The last we heard about Microsoft's intention to enable Do Not Track flags in Internet Explorer 10 by default, the W3C, the authority behind the entire DNT spec, was advising the Redmond company to make it a user option rather than a preset. This was mostly down to the fear that many websites may choose to disregard Do Not Track instructions from a browser that is automatically set to send them out — web content providers are more willing to respect user preferences when a user performs some action to express them. Such has been the W3C's reasoning, however Microsoft's consumer research has corroborated its expectation that most people prefer to have an aggressive set of privacy controls enabled in their browser by default.

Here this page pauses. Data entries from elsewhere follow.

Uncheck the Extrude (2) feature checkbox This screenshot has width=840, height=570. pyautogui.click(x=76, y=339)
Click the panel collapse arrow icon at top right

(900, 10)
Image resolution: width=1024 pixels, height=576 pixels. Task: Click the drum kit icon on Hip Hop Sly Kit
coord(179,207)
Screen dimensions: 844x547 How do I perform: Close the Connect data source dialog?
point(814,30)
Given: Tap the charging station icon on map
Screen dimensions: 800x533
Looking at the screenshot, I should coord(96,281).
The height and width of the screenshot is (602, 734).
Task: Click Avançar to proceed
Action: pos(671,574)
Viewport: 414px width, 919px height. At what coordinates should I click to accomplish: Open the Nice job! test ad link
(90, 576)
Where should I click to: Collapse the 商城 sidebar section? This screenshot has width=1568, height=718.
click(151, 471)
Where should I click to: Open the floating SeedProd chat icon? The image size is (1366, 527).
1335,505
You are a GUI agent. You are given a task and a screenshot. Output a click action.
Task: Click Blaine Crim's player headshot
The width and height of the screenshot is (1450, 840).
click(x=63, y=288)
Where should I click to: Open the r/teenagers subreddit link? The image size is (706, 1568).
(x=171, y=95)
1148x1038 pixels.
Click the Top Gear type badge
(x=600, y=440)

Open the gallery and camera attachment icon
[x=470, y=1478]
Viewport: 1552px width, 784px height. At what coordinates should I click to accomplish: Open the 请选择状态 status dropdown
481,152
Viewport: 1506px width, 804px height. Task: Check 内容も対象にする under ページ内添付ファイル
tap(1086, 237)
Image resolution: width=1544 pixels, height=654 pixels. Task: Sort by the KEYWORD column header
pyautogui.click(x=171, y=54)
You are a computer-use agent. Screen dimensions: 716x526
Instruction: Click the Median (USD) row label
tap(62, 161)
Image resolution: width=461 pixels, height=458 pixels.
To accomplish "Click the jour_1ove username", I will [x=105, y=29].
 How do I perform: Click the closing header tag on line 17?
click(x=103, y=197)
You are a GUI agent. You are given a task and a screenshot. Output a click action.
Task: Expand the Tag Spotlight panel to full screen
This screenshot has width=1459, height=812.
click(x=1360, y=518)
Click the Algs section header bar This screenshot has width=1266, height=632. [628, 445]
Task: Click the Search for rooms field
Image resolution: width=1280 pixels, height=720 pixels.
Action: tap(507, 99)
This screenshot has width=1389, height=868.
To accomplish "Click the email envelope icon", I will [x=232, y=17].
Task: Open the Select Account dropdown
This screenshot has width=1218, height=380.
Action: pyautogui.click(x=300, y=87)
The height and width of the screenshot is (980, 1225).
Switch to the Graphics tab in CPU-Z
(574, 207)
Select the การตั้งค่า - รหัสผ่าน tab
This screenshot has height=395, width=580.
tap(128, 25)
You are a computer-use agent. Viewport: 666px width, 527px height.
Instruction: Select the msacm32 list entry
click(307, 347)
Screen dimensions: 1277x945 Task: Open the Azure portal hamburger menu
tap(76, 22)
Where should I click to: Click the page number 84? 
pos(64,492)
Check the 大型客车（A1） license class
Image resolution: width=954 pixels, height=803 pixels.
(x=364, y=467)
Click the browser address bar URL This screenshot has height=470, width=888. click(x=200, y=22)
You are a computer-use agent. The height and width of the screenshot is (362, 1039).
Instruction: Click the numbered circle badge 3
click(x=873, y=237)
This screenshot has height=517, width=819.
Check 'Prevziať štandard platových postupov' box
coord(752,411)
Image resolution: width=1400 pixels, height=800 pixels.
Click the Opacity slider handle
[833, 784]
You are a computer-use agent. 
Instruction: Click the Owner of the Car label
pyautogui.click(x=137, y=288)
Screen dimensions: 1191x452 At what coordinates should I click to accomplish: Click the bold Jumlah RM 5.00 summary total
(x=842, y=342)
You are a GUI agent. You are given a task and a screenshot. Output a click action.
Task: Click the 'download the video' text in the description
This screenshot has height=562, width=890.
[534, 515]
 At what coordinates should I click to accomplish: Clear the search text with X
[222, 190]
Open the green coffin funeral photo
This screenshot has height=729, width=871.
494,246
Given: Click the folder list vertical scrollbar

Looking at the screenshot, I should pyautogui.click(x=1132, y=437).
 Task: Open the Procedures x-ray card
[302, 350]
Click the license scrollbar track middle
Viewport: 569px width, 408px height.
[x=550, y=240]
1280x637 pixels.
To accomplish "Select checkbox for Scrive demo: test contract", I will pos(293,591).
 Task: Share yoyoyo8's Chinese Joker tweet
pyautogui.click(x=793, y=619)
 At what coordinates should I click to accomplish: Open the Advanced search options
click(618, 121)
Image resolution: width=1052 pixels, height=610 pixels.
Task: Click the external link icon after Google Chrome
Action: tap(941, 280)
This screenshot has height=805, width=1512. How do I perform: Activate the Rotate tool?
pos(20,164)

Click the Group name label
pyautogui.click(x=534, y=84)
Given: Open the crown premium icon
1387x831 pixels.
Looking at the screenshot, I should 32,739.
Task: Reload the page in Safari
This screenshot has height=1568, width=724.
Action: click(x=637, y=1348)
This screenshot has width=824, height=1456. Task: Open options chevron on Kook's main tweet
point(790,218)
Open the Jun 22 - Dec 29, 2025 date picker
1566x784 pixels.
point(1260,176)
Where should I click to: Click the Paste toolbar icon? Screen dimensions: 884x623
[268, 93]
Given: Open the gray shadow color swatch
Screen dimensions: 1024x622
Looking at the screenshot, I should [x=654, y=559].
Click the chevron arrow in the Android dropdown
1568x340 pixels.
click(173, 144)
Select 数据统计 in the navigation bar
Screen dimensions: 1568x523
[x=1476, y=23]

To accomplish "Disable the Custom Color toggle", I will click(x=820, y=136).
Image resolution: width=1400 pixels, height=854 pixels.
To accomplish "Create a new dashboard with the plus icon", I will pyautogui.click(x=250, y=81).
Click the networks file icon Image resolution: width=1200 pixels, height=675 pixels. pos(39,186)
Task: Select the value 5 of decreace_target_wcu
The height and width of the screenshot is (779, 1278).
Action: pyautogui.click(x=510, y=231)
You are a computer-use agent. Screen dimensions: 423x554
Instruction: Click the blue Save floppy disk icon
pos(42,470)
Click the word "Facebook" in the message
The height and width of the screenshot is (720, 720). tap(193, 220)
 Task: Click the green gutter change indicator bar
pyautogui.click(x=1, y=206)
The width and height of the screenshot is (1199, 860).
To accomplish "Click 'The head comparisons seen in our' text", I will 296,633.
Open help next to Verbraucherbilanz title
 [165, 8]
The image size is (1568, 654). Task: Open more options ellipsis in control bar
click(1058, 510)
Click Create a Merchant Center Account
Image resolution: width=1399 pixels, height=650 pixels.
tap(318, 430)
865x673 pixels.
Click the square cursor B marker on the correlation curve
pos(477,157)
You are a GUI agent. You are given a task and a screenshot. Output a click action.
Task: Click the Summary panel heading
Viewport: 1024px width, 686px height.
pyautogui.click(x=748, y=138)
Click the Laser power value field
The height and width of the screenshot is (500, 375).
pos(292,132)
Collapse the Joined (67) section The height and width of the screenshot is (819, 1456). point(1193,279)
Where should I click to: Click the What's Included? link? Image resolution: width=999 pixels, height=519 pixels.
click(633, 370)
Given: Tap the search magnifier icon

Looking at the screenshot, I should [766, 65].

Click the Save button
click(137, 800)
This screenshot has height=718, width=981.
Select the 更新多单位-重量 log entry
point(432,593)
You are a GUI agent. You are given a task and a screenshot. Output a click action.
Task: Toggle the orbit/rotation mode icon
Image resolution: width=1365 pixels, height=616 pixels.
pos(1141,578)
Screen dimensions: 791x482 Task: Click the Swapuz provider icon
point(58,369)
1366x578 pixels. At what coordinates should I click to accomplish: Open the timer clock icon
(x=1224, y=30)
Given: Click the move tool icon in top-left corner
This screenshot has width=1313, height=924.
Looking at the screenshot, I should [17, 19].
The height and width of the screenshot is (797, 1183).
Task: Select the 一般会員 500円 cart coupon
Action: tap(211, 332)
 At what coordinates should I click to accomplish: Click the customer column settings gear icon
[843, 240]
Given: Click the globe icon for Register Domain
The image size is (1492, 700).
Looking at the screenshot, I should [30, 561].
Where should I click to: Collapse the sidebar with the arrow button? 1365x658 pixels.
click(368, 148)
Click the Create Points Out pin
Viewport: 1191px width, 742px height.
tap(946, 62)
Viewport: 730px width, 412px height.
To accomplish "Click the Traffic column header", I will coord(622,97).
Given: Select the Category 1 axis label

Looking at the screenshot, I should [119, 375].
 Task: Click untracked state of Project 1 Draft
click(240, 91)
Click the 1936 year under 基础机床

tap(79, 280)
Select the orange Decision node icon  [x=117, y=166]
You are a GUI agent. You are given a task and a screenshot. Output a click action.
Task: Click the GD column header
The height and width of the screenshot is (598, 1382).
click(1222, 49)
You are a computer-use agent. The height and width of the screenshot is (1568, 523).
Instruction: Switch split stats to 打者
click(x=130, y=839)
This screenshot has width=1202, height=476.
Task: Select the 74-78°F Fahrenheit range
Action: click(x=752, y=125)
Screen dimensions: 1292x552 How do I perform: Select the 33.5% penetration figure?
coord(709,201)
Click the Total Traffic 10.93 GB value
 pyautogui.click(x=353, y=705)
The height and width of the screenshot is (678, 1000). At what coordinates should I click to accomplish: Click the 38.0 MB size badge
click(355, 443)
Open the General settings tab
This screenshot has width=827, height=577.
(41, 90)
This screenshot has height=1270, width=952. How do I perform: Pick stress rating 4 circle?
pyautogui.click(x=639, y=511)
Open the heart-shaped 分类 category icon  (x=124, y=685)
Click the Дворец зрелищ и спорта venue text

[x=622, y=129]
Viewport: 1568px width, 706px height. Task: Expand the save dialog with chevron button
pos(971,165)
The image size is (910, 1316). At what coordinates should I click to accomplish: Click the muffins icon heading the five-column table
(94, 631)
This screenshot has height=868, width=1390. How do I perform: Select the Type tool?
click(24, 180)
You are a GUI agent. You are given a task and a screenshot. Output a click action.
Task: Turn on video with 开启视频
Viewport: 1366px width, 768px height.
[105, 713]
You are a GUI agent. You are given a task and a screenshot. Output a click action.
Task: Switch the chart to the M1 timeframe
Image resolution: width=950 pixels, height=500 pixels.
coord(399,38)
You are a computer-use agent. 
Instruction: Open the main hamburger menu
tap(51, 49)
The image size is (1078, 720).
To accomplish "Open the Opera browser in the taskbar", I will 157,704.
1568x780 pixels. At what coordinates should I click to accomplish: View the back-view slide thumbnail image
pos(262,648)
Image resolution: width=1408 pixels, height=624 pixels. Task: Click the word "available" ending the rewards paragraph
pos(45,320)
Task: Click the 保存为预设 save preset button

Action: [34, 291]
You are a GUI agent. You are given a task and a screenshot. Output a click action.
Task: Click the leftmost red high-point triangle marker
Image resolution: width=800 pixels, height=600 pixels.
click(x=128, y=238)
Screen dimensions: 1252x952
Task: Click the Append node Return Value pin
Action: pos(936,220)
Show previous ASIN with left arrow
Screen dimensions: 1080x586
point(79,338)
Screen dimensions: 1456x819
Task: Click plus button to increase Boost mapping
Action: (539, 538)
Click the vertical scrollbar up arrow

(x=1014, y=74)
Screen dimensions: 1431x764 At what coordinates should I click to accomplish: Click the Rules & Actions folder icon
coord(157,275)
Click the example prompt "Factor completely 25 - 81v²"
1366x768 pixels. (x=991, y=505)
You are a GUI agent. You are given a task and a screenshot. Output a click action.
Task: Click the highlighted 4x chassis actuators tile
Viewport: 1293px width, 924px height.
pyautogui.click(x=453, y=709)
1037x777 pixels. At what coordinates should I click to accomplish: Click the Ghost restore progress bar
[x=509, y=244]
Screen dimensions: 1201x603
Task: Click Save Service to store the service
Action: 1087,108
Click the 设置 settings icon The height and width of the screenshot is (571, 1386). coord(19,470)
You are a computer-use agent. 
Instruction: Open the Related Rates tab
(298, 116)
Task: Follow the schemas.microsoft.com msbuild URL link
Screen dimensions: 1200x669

Microsoft is today disclosing a little more information about how it will enable Do Not Track in IE10, with a specific view on how it works as you set up your fresh copy of Windows 8. Two setup choices will be provided to users, you'll be able to elect between the automatic Express Settings or Customize your own. If you opt for the former, you'll see "prominent notice" that DNT has been enabled on your computer, while the latter will naturally let you toggle DNT on or off. Additional Learn More and Privacy Statement links will furnish the user with yet more information about the choices presented.
If you're using IE10 in Windows 7, you'll receive a similar notice alerting you to the fact Do Not Track has been enabled. So, although Microsoft isn't adhering to the proper Do Not Track spec by making it optional, it's trying to do the next best thing by making it abundantly clear that the default setting is "on."